Alexis Tsipras sucht Bündnispartner und kann das im eigenen Lager nur mit begrenzter Aussicht auf Erfolg tun. Zwar zeigt sich die sozialdemokratische Demokratische Linke (Dimar) interessiert und möglicherweise zur Koalition bereit, doch reichen ihre 19 Mandate bei weitem nicht, um im Parlament zusammen mit SYRIZA auch nur in die Nähe einer Mehrheit zu kommen. Die Mission von Tsipras erschiene weniger hoffnungslos, würde er bei einem fast natürlichen Alliierten nicht auf Granit beißen. Doch für die Kommunistische Partei (KKE) käme es Verrat an ihren Wählern und sich selbst gleich, wollte sie einem Kabinett näher träten, das nicht alles tut, Griechenland aus der EU und der Eurozone zu hieven.
Die KKE bleibt sich treu
Dabei ist es nicht allein dieser gravierende programmatische Dissens, der KKE und SYRIZA voneinander scheidet. Auch die Zeit seit 1990 fällt als psychologischer Ballast ins Gewicht. Seinerzeit ließen Erosion und Absturz des Ostblocks die KKE nicht ungeschoren. Eine Fraktion der Erneuerer in der Partei hielt den Marxismus-Leninismus als ideologische Plattform für nicht länger zeitgemäß und kehrte der Partei den Rücken. In den achtziger Jahren hatte sich die KKE unter ihrem damaligen Generalsekretär Harilaos Florakis (im Amt 1972 bis 1989) nicht ins eurokommunistisches Fahrwasser der französischen, spanischen und italienischen Kommunisten begeben. Die Partei galt als Moskau-treu, später Gorbatschow-skeptisch, und betrachtete den Sozialismus unverdrossen als die allein erstrebenswerte Perspektive für Griechenland. Die KKE-Dissidenten hingegen, darunter Alexis Tsipras, suchten ihr Heil ab Juni 1992 in der „Koalition der Linken, der Bewegungen und der Ökologie“ – kurz Synaspismos, die Reformkommunisten, Sozialisten und Grüne vereinte. Ab 2007/2008 ging diese Koalition schließlich Schritt für Schritt im Bündnis SYRIZA auf. Nie gab es in diesen Jahren eine erklärte Feindschaft zur KKE oder aufgeheizte ideologische Rivalität, doch blieb stets eine unüberbrückbare politische Kluft: Die Kommunisten konnten und wollten sich nie dazu durchringen, mit ihrer Tradition zu brechen und dem Marxismus abschwören. Eine Frage der Ehre, des Selbstverständnisses und der Treue zur eigenen Geschichte.
Raus aus der EU
Immerhin ist die 1918 gegründet KKE die mit Abstand älteste Partei des Landes. Sie führte die Résistance der Patrioten während der deutschen Besatzung zwischen 1941 und 1944, brachte die größten Opfer und fühlte sich nach der Befreiung legitimiert, das Land zu regieren. Verhindert hat das ein blutiger Bürgerkrieg zwischen 1947 und 1949, in den sich Großbritannien und die USA ungerührt einmischten.

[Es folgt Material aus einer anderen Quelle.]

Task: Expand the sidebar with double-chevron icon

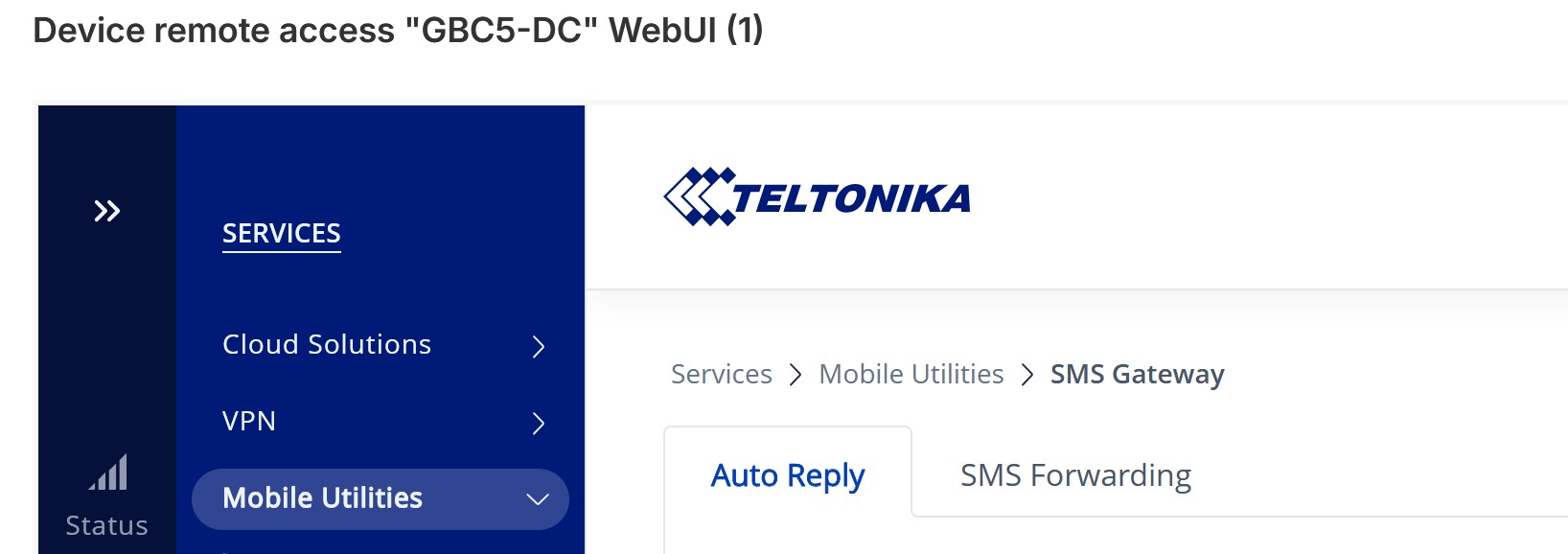Action: [x=106, y=211]
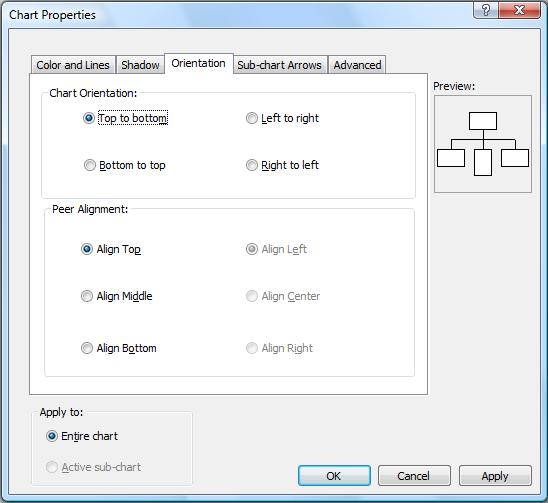
Task: Close the Chart Properties dialog
Action: click(519, 9)
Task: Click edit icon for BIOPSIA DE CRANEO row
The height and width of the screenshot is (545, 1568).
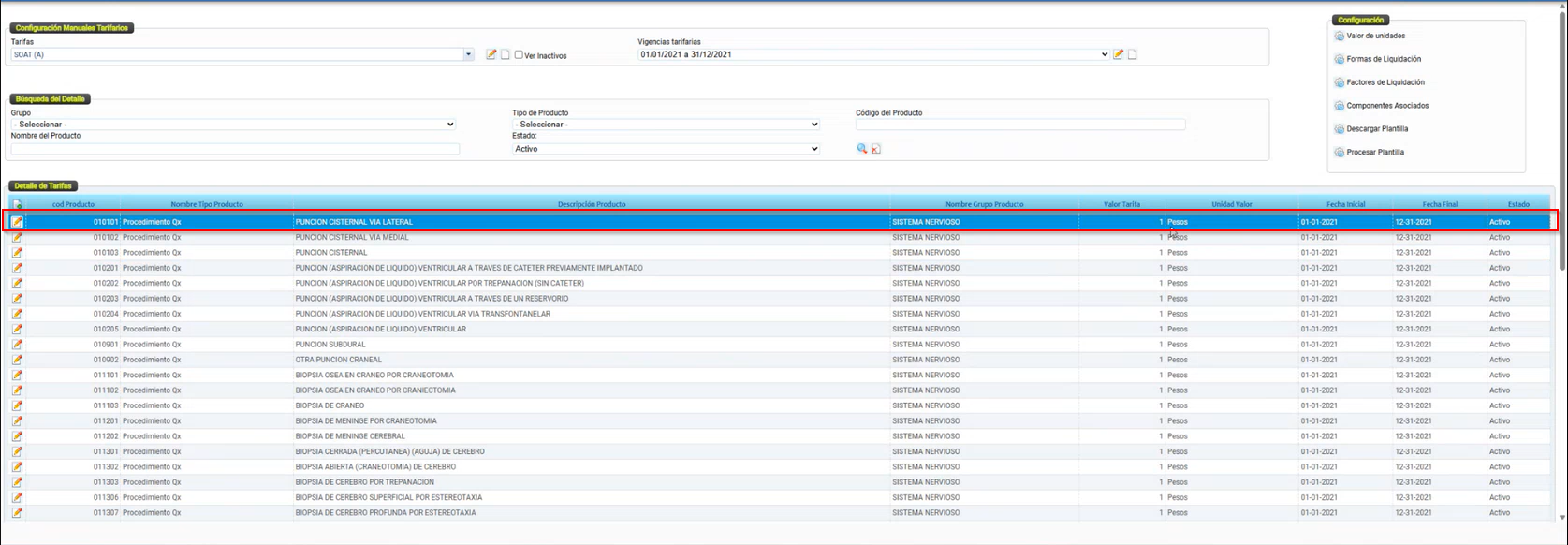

Im Augenblick spürt die KKE einen wachsenden Einflusses in der Gesellschaft. Ihr Ergebnis bei der Wahl am 6. Mai liegt mit 8,5 Prozent erkennbar, wenn auch nicht deutlich über dem Resultat von 2009, als die Partei auf 7,6 Prozent der Stimmen kam. Die beiden Parteiführerinnen, Generalsekretärin Aleka Papariga und die Journalistin Liana Kanelli, sind in der Arbeiterschaft, unter Studenten und linken Intellektuellen populär. Schon vor der Finanzmisere wandte sich die KKE gegen ein privatisiertes Bildungswesens und den Verzicht auf einen Staatssektor in der Wirtschaft. Bei einem Regierungseintritt müsste sie freilich über ihren Schatten springen. Die Führung der KKE ist davon überzeugt – und Generalsekretärin Papariga betont das bei jeder sich bietenden Gelegenheit –, die von der EU oktroyierte soziale Deklassierung der griechischen Bevölkerung lässt sich nur beenden, wenn das Land aus dem Währungsverbund austritt und mit der Drachme wieder zu wirtschaftlicher Souveränität zurückfindet. Dabei hätte der Staat eine Schlüsselstellung einzunehmen – nach Auffassung der KKE gibt es zu einer staatlichen Dominanz in der Wirtschaft keine vernünftige Alternative.
Die KKE folgt dem Credo: Es ist möglich, mit SYRIZA eine starke Opposition zu bilden. Es ist ausgeschlossen, mit SYRIZA in eine Regierung zu gehen, die sich der EU nicht kategorisch verweigert.